# WHAT THE TASK REQUIRES
Only the lines below starting at the one that contains "This screenshot has height=443, width=750." and ending at the one that contains "The image size is (940, 414)." are to be reproduced, exactly and with both ends kept.

==== EXTRACTED INFORMATION

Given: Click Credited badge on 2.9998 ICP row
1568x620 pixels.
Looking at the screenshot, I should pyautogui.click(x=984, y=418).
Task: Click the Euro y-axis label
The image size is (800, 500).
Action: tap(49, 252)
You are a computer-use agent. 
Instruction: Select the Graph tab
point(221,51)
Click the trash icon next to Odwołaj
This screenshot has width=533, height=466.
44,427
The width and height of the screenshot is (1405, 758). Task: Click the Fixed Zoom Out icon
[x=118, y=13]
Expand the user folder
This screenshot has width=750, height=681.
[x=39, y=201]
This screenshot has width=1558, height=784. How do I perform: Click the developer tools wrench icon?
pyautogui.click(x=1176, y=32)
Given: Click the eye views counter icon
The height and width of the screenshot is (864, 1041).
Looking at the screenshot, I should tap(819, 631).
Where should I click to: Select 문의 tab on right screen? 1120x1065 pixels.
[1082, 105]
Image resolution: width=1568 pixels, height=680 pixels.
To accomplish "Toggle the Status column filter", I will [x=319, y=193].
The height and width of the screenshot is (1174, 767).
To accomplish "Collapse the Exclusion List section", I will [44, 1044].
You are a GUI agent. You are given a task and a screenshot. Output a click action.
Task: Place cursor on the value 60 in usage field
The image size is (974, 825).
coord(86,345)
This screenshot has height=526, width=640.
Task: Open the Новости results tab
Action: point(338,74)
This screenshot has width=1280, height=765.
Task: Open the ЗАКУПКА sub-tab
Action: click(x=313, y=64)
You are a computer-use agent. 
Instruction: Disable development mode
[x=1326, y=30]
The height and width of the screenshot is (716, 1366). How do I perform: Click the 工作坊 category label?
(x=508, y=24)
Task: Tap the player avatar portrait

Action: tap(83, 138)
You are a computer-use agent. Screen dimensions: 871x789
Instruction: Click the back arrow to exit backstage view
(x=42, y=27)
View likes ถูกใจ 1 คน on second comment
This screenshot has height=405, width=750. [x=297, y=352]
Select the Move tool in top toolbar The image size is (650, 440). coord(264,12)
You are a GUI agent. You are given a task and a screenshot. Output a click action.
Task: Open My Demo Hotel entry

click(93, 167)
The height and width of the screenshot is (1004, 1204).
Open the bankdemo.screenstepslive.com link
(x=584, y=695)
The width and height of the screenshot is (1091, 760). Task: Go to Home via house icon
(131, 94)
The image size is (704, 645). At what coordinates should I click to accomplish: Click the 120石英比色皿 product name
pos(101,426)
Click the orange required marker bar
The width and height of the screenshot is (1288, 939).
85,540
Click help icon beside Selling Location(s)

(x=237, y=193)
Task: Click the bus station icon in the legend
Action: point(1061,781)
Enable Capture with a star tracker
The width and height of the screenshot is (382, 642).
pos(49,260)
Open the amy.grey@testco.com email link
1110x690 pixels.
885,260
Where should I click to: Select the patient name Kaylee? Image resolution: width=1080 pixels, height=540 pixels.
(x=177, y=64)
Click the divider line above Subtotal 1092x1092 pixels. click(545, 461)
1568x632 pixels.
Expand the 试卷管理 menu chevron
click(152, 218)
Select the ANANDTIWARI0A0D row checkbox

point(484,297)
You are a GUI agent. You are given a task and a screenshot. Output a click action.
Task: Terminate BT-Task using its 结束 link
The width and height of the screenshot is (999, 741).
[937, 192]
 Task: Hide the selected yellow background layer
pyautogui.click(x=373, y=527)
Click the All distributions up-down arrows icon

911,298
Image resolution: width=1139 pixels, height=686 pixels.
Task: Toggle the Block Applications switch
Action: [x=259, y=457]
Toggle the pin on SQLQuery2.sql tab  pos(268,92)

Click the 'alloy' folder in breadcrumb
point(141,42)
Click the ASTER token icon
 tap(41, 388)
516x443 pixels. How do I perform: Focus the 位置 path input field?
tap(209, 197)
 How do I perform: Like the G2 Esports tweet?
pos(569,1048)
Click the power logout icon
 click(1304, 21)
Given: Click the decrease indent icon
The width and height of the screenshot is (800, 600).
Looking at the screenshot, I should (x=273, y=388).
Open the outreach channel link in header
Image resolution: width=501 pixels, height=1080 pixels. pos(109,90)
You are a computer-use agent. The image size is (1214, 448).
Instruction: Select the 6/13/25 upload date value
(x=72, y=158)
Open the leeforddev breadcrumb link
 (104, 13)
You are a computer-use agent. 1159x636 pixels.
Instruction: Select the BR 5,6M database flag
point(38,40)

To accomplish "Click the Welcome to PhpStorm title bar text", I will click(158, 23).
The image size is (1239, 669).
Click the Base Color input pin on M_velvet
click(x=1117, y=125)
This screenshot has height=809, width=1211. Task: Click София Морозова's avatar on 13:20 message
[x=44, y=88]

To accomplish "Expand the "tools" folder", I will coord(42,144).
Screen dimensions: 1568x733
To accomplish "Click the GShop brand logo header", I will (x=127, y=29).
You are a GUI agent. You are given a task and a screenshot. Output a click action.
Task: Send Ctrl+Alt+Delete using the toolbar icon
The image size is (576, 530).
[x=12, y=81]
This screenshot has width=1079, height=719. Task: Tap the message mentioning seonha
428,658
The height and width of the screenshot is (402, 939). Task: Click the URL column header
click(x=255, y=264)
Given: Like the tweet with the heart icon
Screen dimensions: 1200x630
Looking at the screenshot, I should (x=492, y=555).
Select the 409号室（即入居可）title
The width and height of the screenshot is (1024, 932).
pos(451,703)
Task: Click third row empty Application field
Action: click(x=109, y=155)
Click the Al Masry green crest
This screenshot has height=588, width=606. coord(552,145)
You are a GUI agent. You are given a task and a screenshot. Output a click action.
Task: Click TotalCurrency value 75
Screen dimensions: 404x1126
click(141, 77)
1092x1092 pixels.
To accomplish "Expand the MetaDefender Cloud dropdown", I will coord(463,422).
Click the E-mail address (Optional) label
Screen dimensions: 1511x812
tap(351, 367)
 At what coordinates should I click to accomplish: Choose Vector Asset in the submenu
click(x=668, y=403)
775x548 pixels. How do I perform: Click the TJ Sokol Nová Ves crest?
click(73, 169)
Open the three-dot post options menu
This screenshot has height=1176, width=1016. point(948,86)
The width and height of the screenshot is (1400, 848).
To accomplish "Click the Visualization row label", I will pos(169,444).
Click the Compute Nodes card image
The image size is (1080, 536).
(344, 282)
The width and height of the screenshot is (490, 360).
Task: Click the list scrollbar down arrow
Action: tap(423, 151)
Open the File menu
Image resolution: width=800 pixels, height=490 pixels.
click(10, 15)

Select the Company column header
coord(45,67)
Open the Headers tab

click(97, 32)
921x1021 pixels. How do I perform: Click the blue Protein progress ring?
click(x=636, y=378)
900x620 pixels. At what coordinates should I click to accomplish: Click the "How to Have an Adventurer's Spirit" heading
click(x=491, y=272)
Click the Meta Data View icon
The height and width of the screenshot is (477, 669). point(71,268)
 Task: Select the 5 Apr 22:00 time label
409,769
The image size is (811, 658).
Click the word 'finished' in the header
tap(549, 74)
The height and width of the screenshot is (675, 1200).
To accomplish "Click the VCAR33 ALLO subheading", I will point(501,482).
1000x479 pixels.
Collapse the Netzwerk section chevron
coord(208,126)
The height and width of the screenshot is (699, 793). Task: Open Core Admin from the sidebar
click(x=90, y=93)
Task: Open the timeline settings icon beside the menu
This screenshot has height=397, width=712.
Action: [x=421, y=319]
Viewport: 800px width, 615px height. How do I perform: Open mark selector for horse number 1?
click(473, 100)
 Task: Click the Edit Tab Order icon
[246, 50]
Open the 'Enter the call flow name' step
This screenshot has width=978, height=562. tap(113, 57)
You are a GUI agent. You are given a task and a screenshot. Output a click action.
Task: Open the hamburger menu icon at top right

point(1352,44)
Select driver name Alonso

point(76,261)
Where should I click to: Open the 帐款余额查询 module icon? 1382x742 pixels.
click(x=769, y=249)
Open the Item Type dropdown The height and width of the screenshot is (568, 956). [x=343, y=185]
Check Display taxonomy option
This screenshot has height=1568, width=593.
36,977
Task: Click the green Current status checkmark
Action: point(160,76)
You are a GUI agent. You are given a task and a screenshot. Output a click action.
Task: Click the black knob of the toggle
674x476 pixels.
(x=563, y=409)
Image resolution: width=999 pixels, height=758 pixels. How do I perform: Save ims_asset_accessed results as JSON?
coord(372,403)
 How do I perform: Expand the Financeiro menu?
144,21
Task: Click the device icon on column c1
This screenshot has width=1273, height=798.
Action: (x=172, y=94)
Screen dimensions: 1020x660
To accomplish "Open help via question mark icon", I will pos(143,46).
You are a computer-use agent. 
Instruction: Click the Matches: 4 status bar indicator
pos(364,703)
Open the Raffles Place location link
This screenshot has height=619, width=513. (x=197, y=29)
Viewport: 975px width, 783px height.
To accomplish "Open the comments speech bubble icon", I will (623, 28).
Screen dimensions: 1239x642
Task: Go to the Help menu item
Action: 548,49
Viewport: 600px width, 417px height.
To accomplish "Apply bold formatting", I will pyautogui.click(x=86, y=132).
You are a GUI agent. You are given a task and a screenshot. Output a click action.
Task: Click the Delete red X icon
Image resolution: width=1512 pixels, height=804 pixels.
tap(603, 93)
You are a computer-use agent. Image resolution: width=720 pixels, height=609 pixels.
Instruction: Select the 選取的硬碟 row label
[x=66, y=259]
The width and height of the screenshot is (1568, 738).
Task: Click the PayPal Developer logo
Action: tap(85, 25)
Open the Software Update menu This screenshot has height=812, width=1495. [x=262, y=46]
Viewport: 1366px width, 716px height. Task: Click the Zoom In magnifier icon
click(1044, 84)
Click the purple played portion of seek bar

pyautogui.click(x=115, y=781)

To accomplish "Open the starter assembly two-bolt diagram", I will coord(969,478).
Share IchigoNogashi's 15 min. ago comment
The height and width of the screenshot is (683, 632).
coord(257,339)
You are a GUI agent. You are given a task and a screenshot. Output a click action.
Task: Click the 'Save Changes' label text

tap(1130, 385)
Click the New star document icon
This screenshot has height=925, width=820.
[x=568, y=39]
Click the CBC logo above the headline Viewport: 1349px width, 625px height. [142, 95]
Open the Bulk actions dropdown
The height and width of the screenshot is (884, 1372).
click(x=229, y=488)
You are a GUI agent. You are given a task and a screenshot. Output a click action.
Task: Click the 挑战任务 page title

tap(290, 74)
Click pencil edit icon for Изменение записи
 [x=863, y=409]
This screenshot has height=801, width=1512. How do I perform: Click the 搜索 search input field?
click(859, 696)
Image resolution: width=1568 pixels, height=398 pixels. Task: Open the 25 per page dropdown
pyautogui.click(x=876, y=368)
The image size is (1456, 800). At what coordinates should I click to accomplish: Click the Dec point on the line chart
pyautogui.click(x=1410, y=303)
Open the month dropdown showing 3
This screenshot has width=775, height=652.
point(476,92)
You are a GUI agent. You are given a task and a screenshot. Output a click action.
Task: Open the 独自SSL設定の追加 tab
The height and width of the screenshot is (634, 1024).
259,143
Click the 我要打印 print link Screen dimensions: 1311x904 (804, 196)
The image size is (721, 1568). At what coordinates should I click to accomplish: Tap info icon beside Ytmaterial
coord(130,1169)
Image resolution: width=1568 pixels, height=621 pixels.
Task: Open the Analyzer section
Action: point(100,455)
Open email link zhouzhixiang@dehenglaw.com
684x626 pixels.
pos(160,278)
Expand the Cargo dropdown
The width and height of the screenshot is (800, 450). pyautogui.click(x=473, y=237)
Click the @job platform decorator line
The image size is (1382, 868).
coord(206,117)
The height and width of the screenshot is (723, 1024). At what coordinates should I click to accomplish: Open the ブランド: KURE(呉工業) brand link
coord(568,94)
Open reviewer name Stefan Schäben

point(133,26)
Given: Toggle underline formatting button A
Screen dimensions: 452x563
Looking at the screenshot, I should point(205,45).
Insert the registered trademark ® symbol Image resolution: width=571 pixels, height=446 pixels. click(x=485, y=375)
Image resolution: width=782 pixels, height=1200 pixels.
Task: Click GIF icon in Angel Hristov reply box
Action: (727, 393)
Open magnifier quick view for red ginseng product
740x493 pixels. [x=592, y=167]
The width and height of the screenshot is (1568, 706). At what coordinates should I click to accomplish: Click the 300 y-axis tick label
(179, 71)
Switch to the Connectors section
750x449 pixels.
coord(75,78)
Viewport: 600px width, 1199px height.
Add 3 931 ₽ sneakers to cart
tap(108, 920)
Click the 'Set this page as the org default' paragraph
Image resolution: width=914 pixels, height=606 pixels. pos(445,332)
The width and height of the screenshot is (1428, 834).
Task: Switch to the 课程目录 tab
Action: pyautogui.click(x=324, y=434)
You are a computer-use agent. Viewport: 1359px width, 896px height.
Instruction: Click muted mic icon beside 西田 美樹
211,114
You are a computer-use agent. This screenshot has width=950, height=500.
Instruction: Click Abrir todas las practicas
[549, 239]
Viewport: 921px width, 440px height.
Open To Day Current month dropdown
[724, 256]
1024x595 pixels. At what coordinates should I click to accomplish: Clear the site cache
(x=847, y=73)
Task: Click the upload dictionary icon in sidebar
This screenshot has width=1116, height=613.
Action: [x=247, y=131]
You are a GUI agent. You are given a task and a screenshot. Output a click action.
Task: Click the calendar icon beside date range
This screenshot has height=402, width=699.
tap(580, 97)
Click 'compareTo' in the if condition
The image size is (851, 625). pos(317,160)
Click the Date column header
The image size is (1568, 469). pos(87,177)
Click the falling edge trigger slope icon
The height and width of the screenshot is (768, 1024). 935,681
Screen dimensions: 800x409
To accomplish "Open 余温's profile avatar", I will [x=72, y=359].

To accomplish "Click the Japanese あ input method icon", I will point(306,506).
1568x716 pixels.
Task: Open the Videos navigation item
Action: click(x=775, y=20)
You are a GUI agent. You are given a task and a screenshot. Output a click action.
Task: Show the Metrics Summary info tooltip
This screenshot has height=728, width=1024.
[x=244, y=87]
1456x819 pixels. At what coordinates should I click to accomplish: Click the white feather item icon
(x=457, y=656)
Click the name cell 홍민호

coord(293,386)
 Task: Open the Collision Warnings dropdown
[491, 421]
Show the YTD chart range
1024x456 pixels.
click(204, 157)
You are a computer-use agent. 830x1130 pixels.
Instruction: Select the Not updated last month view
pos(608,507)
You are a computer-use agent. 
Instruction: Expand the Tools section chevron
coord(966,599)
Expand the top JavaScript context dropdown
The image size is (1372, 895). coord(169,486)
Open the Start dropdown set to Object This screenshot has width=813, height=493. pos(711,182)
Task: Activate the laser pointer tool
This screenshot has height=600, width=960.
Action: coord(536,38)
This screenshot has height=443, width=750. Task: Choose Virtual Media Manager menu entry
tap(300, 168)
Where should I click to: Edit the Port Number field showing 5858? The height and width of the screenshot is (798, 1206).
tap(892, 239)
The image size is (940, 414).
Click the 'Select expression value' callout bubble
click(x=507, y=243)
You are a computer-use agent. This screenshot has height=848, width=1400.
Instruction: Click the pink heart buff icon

========

# ANSWER
This screenshot has height=443, width=750. Task: Choose Virtual Media Manager menu entry
tap(300, 168)
Where should I click to: Edit the Port Number field showing 5858? The height and width of the screenshot is (798, 1206).
tap(892, 239)
The image size is (940, 414).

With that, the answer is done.